Navigating white supremacist institutions while focused on inclusion and equity is a long and weary road. Burnout is common, but recognition of it is not. We use euphemisms like tired, stressed, overwhelmed. All these are true, but what we also feel is underestimated, undervalued, under resourced. In 2019, Race to Lead, reported on women of color in the nonprofit sector, documenting exactly this.
Many of us are embedded in the media/nonprofit/philanthropic industrial complexes even as we are trying to change the very culture that created that complex. We’re struggling to ensure our organizations’ sustainability within the constraints of the system as it exists today — the hamster wheel of conferences and seeing and being seen, foundation opaqueness, the creation and preservation of celebrity leaders, donor cultivation that can feel inauthentic. And these are just external factors. Within our organizations, we grapple with a range of management challenges also rooted in scarcity thinking, competitiveness and inadequacy.
A new way forward. No one appreciates the urgency of now more than Black, indigenous, immigrant and refugee women, whose suffering from both misogyny and xenophobia have increased under the Trump administration. It feels like we can’t slow down, or pull back.
But we can’t keep playing a game in which the rules are rigged against us. Instead, we must commit to valuing ourselves and our time in ways that feel uncomfortable at first but can lead to a shift in culture more generally, and to embracing our self-worth more specifically.
For me, this entails stepping off the treadmill and stepping into more spaces of solidarity.

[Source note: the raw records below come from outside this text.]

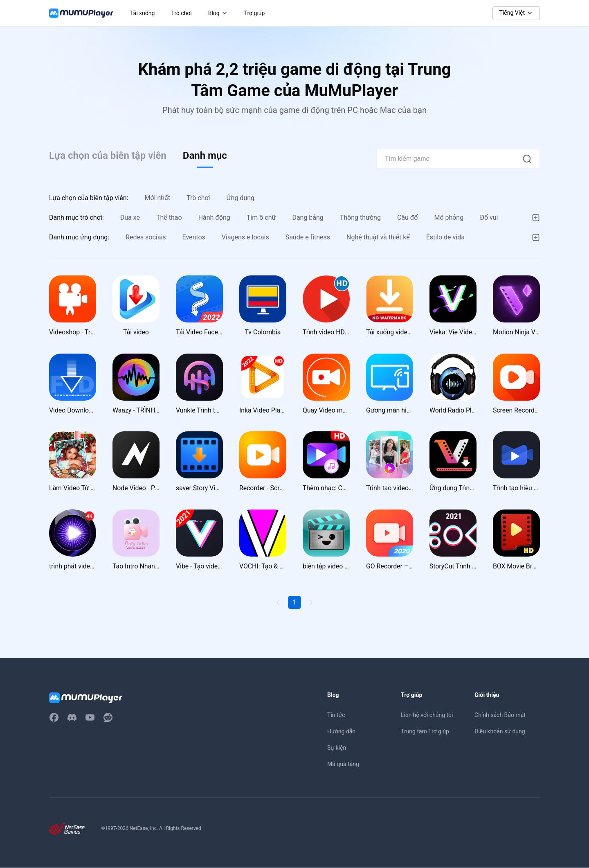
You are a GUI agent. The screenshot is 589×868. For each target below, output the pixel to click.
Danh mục (205, 156)
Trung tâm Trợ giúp (425, 732)
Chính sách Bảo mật (500, 715)
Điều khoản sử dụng (500, 732)
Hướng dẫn (341, 732)
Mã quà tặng (343, 764)
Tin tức (336, 715)
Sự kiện (337, 748)
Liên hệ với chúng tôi (427, 715)
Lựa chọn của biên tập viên (108, 156)
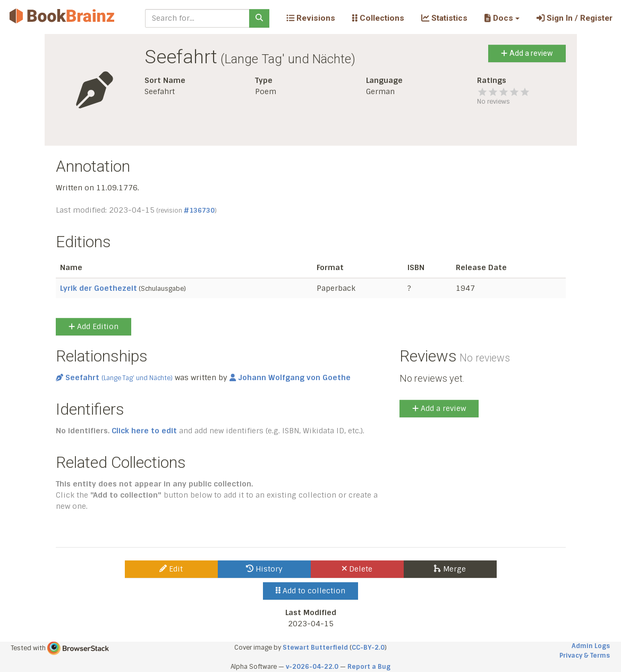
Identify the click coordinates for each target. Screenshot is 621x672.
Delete (357, 569)
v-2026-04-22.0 (312, 667)
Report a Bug (369, 667)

Stepping off the treadmill. We can refuse to participate in the culture of seeing and being seen. High-profile events and glamorous conferences often just create a false sense of urgency, drain energy or fan celebrity flames. While uncomfortable at first, it can become second nature to turn down invitations to spaces that are tokenizing or not offering a platform that showcases the full power of our work (for example, here’s a breakout session at the very end of the conference where you can briefly talk about immigrant political power).
Spaces for solidarity. Spending more time in the company of women leaders has become my primary form of self care. This is not systemic change, but supporting each other is a crucial first step to breaking down those feelings of being underestimated and undervalued. In one group I belong to, we support each other in person and through group texts and accountability centered on valuing ourselves and our time. Often, the role we play is a “gut check” — did I do or say the right thing?
In the long term, women of color will create the America we can be. In the short term, we must affirm one another, linking arms as we stand at the frontlines of the battle for our very humanity. Our survival depends on us.